He's denied activities others have, Supreme Court is told
With support from the Bush Administration, a paraplegic prisoner from Georgia yesterday urged the U.S. Supreme Court to allow disabled inmates to sue states for damages under the Americans with Disabilities Act.
The outcome of the case could show whether Chief Justice John Roberts shares the state's rights view of his predecessor, William H. Rehnquist, who led a "federalist revolution" on the court that recently has stalled.
Tony Goodman, an inmate who uses a wheelchair, filed suit against the Georgia prison system under Title II of the ADA, claiming that because of his disability he is excluded from activities available to other prisoners, including religious and educational services, and kept in a cell so small that he can't turn his wheelchair around or keep himself clean without assistance.
Lower federal courts ruled that Mr. Goodman's suit could not go forward because Congress in enacting the ADA did not override Georgia's sovereign immunity to prisoner lawsuits under the 11th Amendment.
Under a controversial 1997 Supreme Court decision known as City of Boerne v. Flores, Congress can abrogate a state's sovereign immunity only when it satisfies the court that there is "congruence and proportionality" between a state's violation of the Fourteenth Amendment, which guarantees "equal protection of the laws," and the legal remedy created by Congress.
U.S. Solicitor General Paul D. Clement said there was such a fit in applying the ADA to prison conditions. He reminded the justices that they ruled last year in a case, Tennessee v. Lane that a disabled criminal defendant could sue the state under the ADA because a county courthouse wasn't wheelchair-accessible.
But Gregory A. Castanias, a lawyer for Georgia, told the court that "this case is not anything like [the courthouse situation]. It doesn't involve an important civic right of access to court proceedings or voting booths."

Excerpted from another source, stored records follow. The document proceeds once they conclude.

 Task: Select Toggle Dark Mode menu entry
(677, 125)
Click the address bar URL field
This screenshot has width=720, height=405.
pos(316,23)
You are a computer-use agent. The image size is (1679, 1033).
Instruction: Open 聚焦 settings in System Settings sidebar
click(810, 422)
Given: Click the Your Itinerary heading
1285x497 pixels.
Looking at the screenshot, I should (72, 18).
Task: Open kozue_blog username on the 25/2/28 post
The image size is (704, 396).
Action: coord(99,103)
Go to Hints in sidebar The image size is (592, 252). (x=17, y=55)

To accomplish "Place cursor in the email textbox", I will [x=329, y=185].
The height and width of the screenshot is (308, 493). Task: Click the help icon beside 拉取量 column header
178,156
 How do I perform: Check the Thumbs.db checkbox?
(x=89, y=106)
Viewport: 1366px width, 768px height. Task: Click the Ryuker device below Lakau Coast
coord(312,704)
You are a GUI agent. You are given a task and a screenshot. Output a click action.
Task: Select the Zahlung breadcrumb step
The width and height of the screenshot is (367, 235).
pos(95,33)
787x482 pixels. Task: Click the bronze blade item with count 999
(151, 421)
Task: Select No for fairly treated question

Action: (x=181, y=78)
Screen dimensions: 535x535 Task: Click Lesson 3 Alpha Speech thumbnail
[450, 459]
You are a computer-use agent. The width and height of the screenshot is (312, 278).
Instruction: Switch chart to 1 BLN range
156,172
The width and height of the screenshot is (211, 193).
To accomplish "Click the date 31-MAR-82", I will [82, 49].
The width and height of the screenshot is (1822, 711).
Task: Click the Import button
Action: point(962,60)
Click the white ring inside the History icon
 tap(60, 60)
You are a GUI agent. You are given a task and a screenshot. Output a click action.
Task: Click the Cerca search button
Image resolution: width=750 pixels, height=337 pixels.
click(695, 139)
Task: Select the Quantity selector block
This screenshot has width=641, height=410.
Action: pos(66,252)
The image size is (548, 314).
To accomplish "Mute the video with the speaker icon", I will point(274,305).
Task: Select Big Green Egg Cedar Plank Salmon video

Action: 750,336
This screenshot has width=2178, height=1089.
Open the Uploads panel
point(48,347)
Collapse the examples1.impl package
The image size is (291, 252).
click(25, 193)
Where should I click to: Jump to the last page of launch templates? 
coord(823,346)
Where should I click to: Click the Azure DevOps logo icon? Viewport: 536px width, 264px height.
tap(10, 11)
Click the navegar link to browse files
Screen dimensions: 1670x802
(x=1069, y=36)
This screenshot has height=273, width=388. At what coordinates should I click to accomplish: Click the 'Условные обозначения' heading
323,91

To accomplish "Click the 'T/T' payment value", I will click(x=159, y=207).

Noting that Mr. Goodman had complained the prison television lounge wasn't accessible to wheelchairs, Mr. Castanias said: "That was never a constitutional right before the ADA."
Mr. Clement countered that the ADA required only "reasonable accommodation" to a disabled person's needs and that, in light of federal law and other Supreme Court decisions giving broads deference to prison administrators, the court could rule for Mr. Clement on his more serious claims without guaranteeing him a right to TV.
Mr. Clement and Samuel R. Bagenstos, Mr. Goodman's lawyer, told the court that prisoners should be allowed to sue states under the ADA because the Constitution itself imposes a requirement on prisons that they treat inmates humanely.
That argument moved Chief Justice Roberts to comment that Mr. Goodman and the Bush Administration seemed to be saying the ADA offered disabled prisoners "just a little bit extra" in addition to the protections of the Constitution. That conflicted, he suggested, with the impression the ADA made major changes in the law.
In 2001 the high court ruled 5-4 in an opinion by the late Justice Rehnquist that a state university couldn't be sued under the job-discrimination provisions of the ADA because Congress had not compiled a pervasive record of pervasive discrimination against the disabled by public employers.
But last year, in Tennessee v. Lane, a different 5-4 majority held that Congress had relied on "a long history of unequal treatment of disabled persons in the administration of the justice system." The only justice who was in the majority in both cases was Justice Sandra Day O'Connor.
If Judge Samuel A. Alito is confirmed in January as her successor, it is unlikely that Justice O'Connor will still be on the court when this case is decided.
That probably means the four other justices in the Tennessee v. Lane majority - Justices Stephen Breyer, David H. Souter, John Paul Stevens and Ruth Bader Ginsburg - would need the support of either Judge Alito or Chief Justice Roberts to uphold the right of prisoners to sue under the ADA.
Justice Breyer used his questions yesterday to suggest a middle ground on which the court might rule that disabled prisoners could sue "where there's a really serious problem."